The partnership works, said Pielak, because of communication and complementary strengths. “We’re blood-and-guts experimentalists,” he said of his lab. “We know how to make the difficult measurement. But when it comes to the deep waters of thermodynamics, Daniel is the guy.”
Together, the Pielak and Harries labs created a new way to explain what happens to proteins in crowded environments, similar to the inside of a cell. Their model considers two key ideas: first, that surrounding molecules can physically take up space and squeeze proteins, like people packed into an elevator and, second, that those surrounding molecules can also briefly stick to or interact chemically with the proteins.
What surprised them most was that the model includes just one adjustable parameter related to how thick the layer of solution is around a protein. Even though the model wasn’t designed using the usual rules that describe how large polymers behave, it still correctly predicted a well-known pattern seen in polymer science.
For Pielak and Harries, that was a major “aha” moment. It suggested their explanation wasn’t just fitting their own data, it was capturing something fundamentally true about how crowded systems behave. “The model wasn’t built using the usual rules scientists use to describe how large molecules behave,” he said. “But when we tested it, it still predicted those same patterns. That tells us we’re probably understanding the system correctly.”
Yet a key challenge remained. Much of the systematic data used to develop the model came from homopolymers, like polyethylene glycol. Real cells are crowded not by homopolymers, but by proteins.
Recent advances in AI-driven protein design—work recognized by the 2024 Nobel Prize in Chemistry awarded to David Baker—provided a solution. Designed protein families with similar surfaces and increasing molecular weights now allow Pielak’s lab to test whether the model holds under biologically realistic conditions. Preliminary data sent to Israel suggest that it does. Encouraged by those early results, the project is poised to move from theory and preliminary data toward broader biological impact.
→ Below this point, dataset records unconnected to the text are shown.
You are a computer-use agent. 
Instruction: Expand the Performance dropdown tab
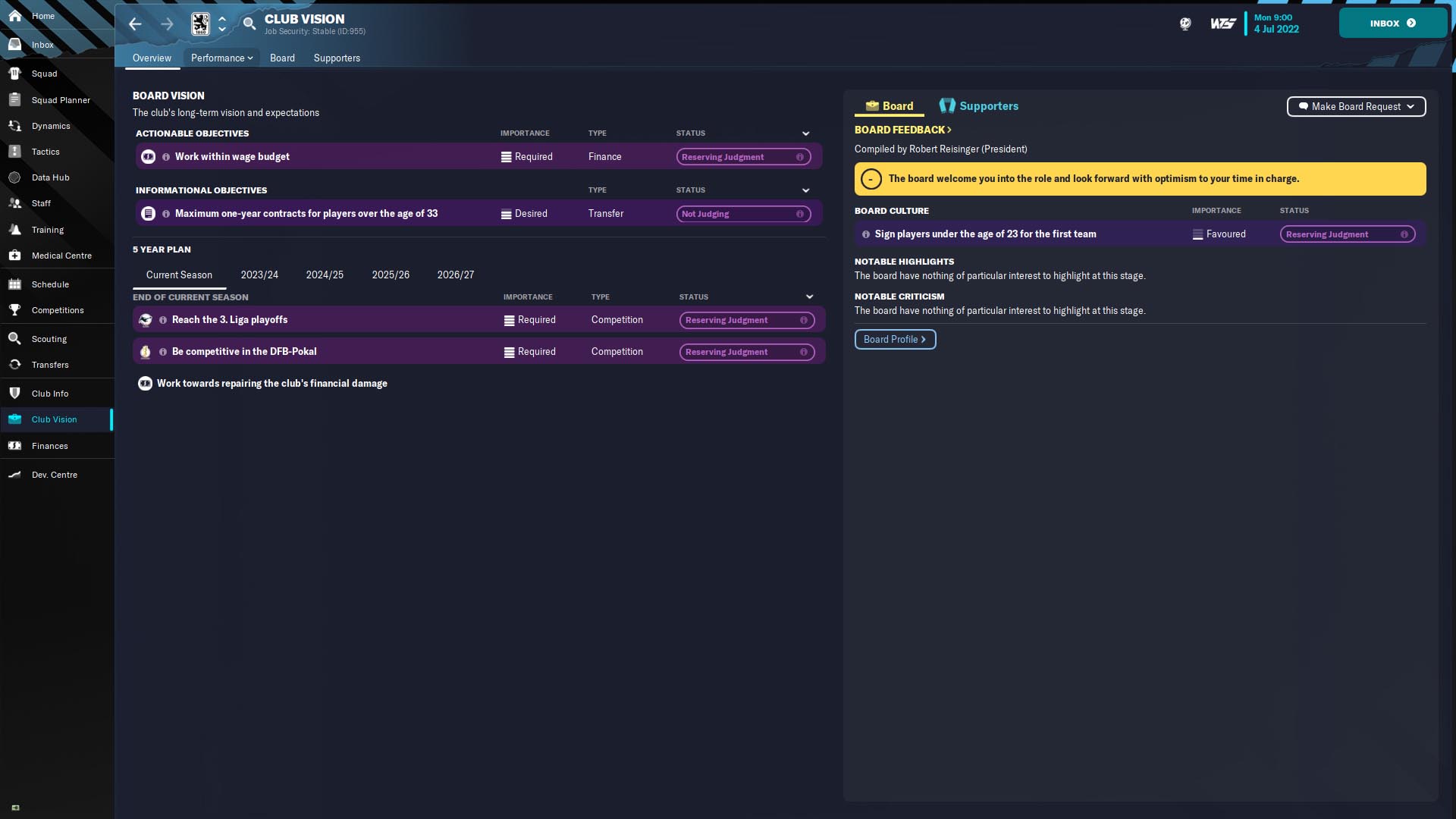pyautogui.click(x=221, y=58)
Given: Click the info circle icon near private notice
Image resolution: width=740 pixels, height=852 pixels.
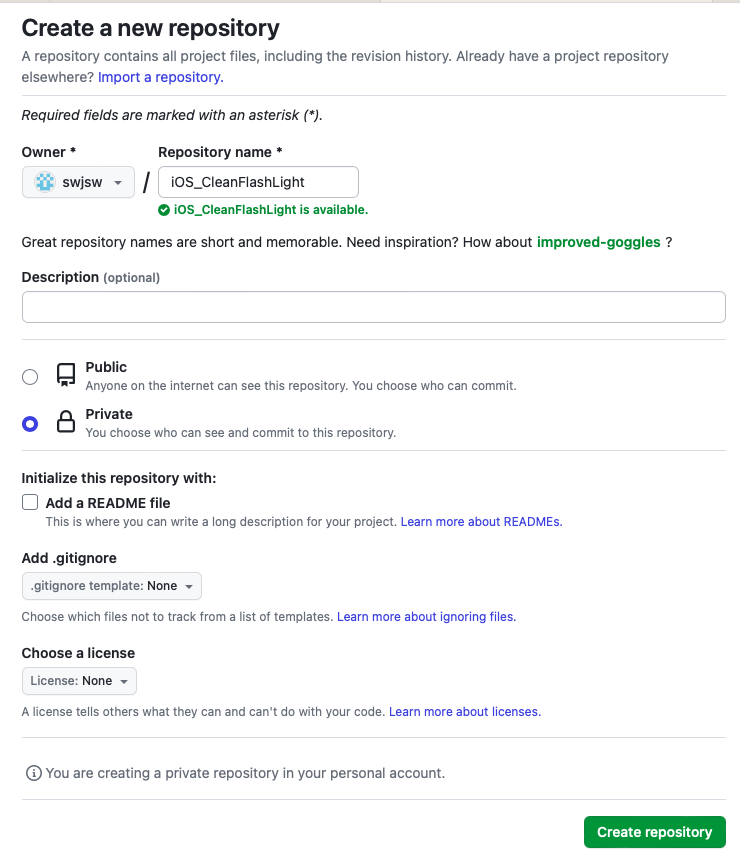Looking at the screenshot, I should 34,773.
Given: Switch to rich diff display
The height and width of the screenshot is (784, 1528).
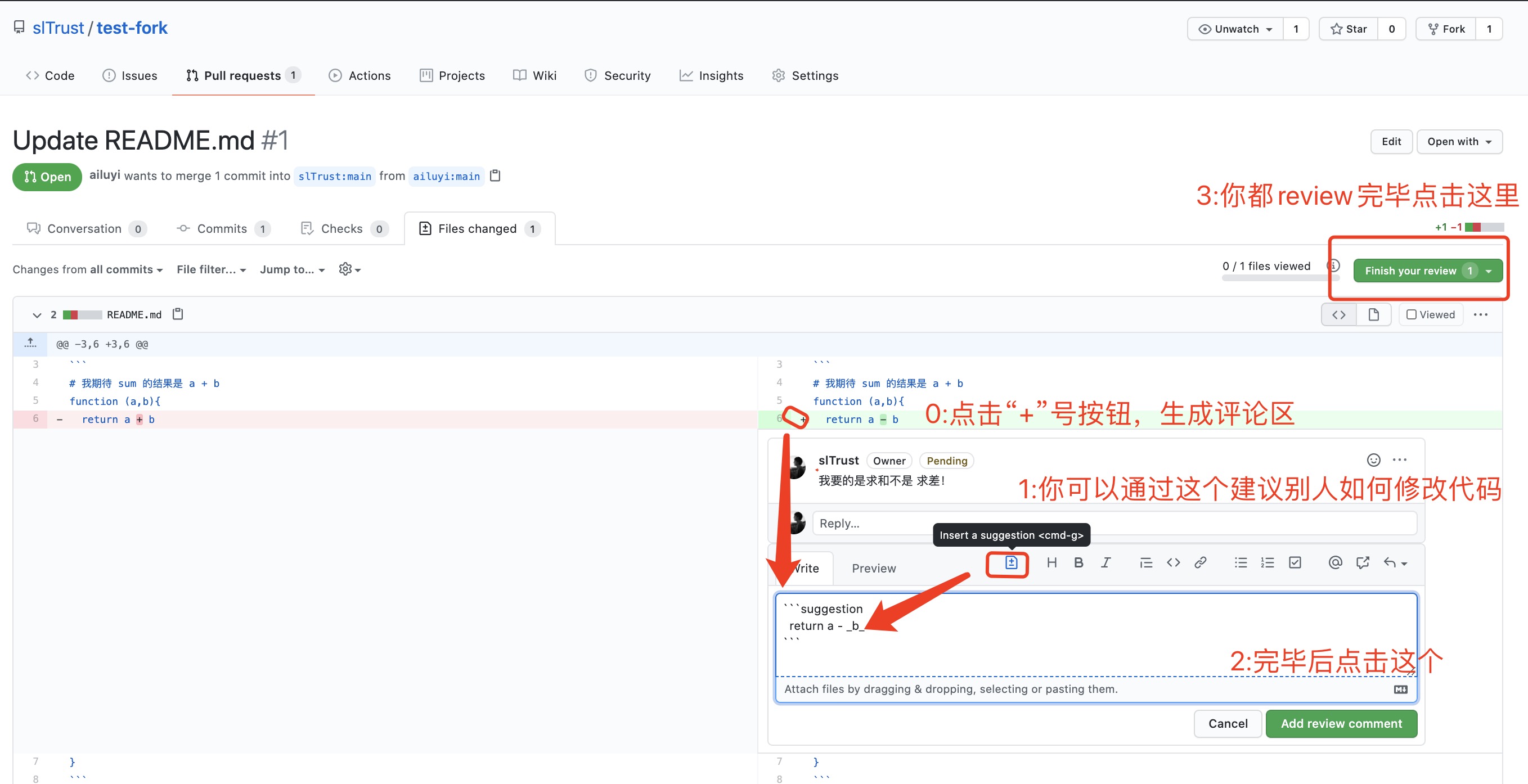Looking at the screenshot, I should (1373, 315).

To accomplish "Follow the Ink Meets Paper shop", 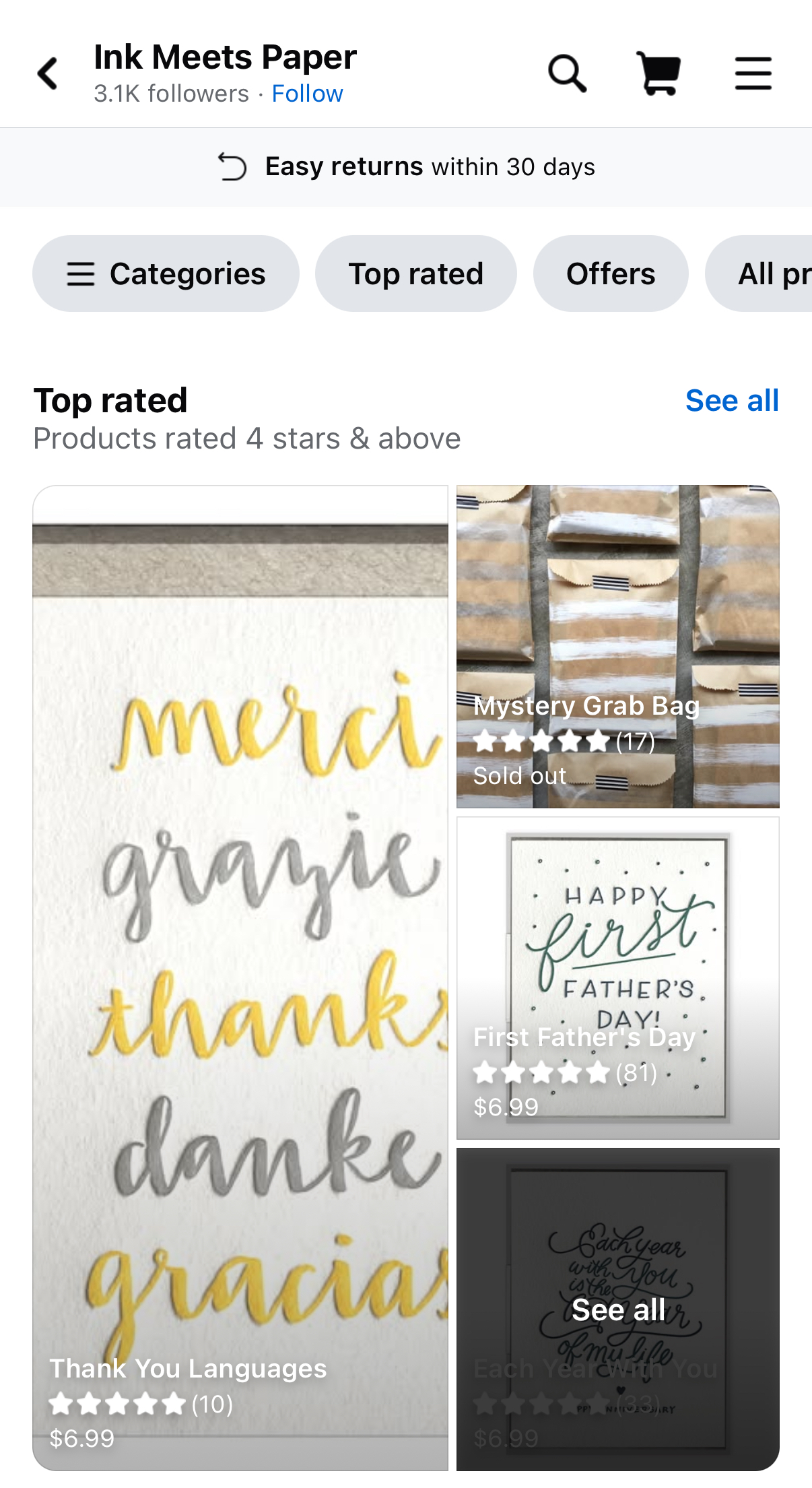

Pielak’s work spans disciplines across campus. In addition to his primary appointment, Pielak is a member of UNC’s Integrative Program for Biological and Genome Sciences and the Lineberger Comprehensive Cancer Center, reflecting the broad reach of his research—from fundamental protein chemistry to questions central to cell biology and cancer.
The Fulbright Distinguished Scholar Fellowship arrives at a pivotal moment. During his residency in Jerusalem, Pielak will immerse himself in the theoretical underpinnings of the model while helping gather key measurements, such as how strongly solutions push or pull on water and how energy changes in the system, that are needed to fully test and finish the model.
“We’ve cracked the problem,” he said. “Now we can finish.”